As children, parents, lovers, friends and employees we engage, learn compromise, encourage, accomplish the benchmarks of life, provide value and, in return, are compensated for our efforts in many different ways. Having recently decided to leave behind authorship and entrepreneurship (and all the solitary nature, long hours, and black hole financial nature entailed) to seek employment again, it is a wonder to me how much has changed in the relationship part of the application and hiring process.
I have listened to friends lament their frustration with ‘business intelligence’ software that is (theoretically) supposed to cherry pick the best candidates from amongst those who are submitting their credentials for a vacancy. Business intelligence software is failing the hiring process, jobs are going unfilled and company reputations are being negatively impacted as a result. (Strong employer branding works in tandem with corporate communications but the underlying systems still need to function properly.) Some estimates in the United States cite that recruiters and human resources talent managers average a mere 15 seconds per CV for their review; is it any wonder that highly qualified candidates are still unemployed after two years of rigorously applying and interviewing?
More than a year and a half ago a dear friend applied for a senior level position with Mary Kay Cosmetics. S/he was (eventually) shortlisted and a year after initially applying flew to their Dallas headquarters to interview in person. Six months later – nothing; no one has been hired for the role and not even a blind email distribution communication has been sent, that ‘used to be’ considered rude, today it earns a Twitter #fail.
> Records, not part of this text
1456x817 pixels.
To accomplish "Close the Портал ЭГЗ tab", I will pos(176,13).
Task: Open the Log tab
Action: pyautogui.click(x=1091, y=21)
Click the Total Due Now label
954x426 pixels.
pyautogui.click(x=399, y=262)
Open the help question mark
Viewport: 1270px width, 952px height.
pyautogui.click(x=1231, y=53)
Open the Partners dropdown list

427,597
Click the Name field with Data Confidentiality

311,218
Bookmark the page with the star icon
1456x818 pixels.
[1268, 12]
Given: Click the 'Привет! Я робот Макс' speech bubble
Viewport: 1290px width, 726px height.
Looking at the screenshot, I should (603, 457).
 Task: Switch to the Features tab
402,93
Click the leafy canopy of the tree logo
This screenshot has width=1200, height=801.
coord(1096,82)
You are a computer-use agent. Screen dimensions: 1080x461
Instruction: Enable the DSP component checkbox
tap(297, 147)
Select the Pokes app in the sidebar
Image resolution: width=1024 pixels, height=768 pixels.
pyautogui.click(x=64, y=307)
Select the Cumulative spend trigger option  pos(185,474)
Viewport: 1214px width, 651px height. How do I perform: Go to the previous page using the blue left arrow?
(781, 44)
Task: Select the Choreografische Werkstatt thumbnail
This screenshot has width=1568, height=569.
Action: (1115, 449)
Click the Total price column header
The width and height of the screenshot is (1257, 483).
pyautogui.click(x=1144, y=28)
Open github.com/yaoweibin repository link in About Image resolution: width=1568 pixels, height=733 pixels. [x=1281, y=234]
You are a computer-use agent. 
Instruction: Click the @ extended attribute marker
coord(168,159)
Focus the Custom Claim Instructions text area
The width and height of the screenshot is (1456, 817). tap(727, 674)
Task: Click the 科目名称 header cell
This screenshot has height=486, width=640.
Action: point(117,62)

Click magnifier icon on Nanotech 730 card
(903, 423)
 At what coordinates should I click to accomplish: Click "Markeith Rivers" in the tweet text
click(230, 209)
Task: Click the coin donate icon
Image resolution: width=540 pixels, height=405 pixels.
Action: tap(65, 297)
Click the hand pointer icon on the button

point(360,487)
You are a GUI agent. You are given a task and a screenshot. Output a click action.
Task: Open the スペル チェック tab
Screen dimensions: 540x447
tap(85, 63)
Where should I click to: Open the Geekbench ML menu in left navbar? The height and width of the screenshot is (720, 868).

I just started applying for similar positions in Scandinavia – my experiences to date could not be more different. For two of the three positions I have applied for in the last fortnight (incredibly) the hiring managers’ name, email and direct phone number (sometimes with hours of availability) have been included in the job description. One hates to be a ‘bother’ and so for one position I didn’t actually reach out to the woman for fear of seeming a ‘pushy American’ and, with regret, this morning discovered that the company (in less than a week) has already identified their perfect candidate! Whoa. Might a different outcome been realized had only I reached out when the opportunity presented itself? Yesterday I rose at 3AM EST to grab a shower, have a small breakfast and call the hiring manager at the other company which had provided these details. If I had any expectation it was that I might be given between 10 and 20 minutes of his time – I found myself both apologizing and expressing my gratitude for his goodwill in realizing that we had been chatting for over 45 minutes. This, I should say, was not even an interview! Yes, I certainly believe it was a fact finding mission on both our parts. More importantly, because of his generosity and sincere enthusiasm for his employer I came to recognise that I would be delighted to have this man as my boss as well as work for this company whose culture was made so appealing.
Let’s assume for a moment that some level of discernment is being applied when an individual submits their credentials for consideration; that they are actually at least 85% qualified for the role and the remainder is within our capacity to ‘scale’. Just as our chemical receptors signal synergy with a potential mate because of our pheromones the hiring process requires a dialogue between two people. Our human-ness allows for sowing the seeds of a working relationship that will ‘get things done’ as well as be pleasant. Much as engineers are invaluable to our society I come to doubt the improved efficiencies offered by their ‘coding’ (in this case SEO SaaS) are the answer when so much about working together depends upon the nuance of asking a question, engaged listening, (not) taking another call, (not) texting in the midst of a conversation or in uttering a sigh – in other words, finding mutual respect and building on it. Instead of innovation, maybe corporate America should consider disrupting the hiring process by re-engaging the ‘human’ to human resources functions.